Un incubatore di sogni
Sono Simone, ho 25 anni e abito a Chieri, vicino a Torino. Sono scout da sempre, il mio mezzo di trasporto preferito è la mia bicicletta, sono appassionato di montagna, di boschi e di orti, ma anche i treni hanno un fascino speciale, come tante altre cose curiose del mondo e di tutti i giorni. Ho studiato materie umanistiche all’università e ora, dopo un periodo di volontariato in Brasile, sto lavorando nell’ambito della mobilità umana e della promozione dell’accoglienza.
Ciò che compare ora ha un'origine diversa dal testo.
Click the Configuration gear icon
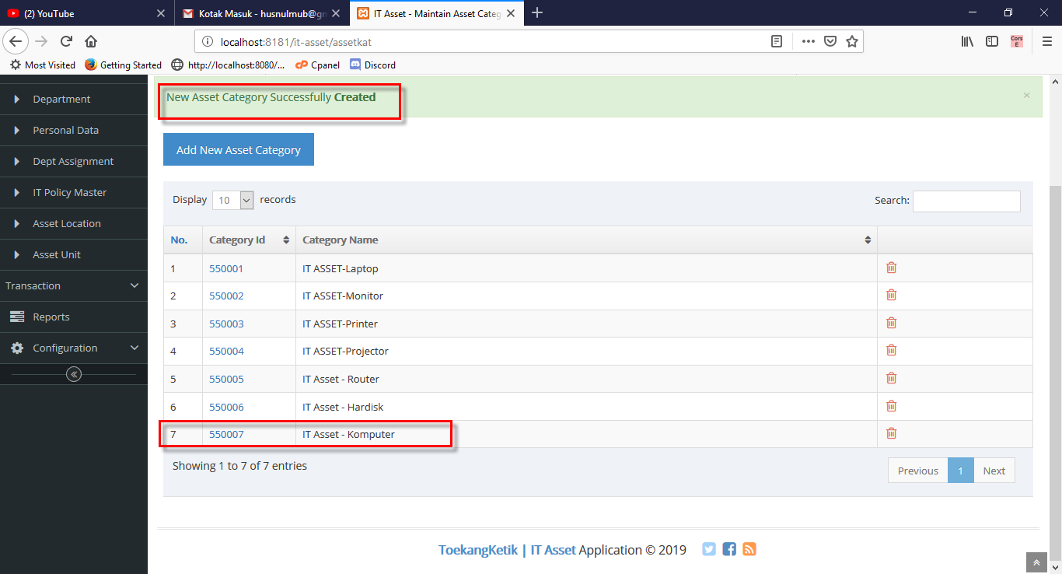Screen dimensions: 1062x574 pos(17,348)
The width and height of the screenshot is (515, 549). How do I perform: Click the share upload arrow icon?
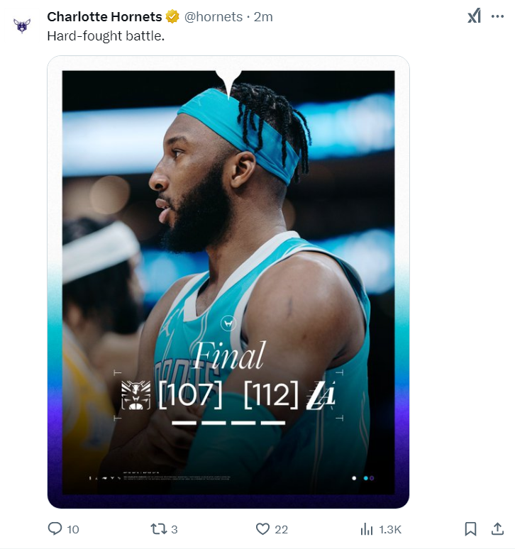[x=497, y=528]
Ho conosciuto ASCS grazie al passaparola di tanti giovani nella mia città che negli anni hanno partecipato all’allora Campo Io Ci Sto con i lavoratori stagionali a Borgo Mezzanone, nel foggiano. Ho partecipato per la prima volta l’estate della quinta liceo, sono ritornato l’estate successiva e da lì via con mille altre avventure, all’inizio con amici e amiche chieresi, con cui abbiamo fatto e fatto finché abbiamo convinto l’associazione ad aprire una sede a Chieri! Le attività con ASCS e gli scalabriniani mi hanno portato lungo la rotta balcanica e poi con i campi estivi “Attraverso” a conoscere confini ed esperienze di accoglienza e respingimenti in tutta Italia.
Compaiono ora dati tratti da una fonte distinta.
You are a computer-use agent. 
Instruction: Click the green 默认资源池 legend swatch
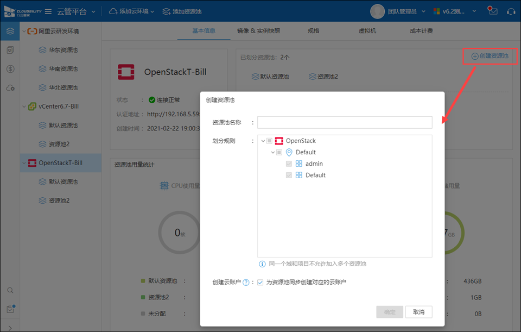pyautogui.click(x=143, y=281)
Quando sono partito la prima volta avevo nel mio zaino tante letture, domande, pensieri sul tema delle migrazioni, che mi avevano affascinato: quello che mi ha colpito più di tutto è stato l’incontro. Per la prima volta quell’estate ho incontrato di persona il “migrante”, il “rifugiato”: volti e storie che stanno dietro a parole, categorie e stereotipi, L’umanità e gli incontri sono quello che mi porto dietro da tante esperienze fatte.
Tra gli incontri più significativi ricordo quello con Shoaib: stavamo percorrendo la rotta balcanica ed eravamo in un punto sperduto in mezzo alla campagna bosniaca, dove vicino ad un piccolo posto di controllo della polizia c’era un piccolo gruppo di persone in transito che erano state fatte scendere dall’autobus. Lì, in quella piazzola di terra battuta, quel giovane pakistano ci ha spiegato cosa volesse dire sentirsi una pedina o un pallone nelle mani di un gioco fatto da altri sulla propria pelle: the game.
Auguro che, come è stato per noi, ASCS possa continuare ad essere una famiglia accogliente, uno spazio di fiducia, un incubatore di sogni, attivando i giovani per costruire insieme un mondo con più ponti e meno muri.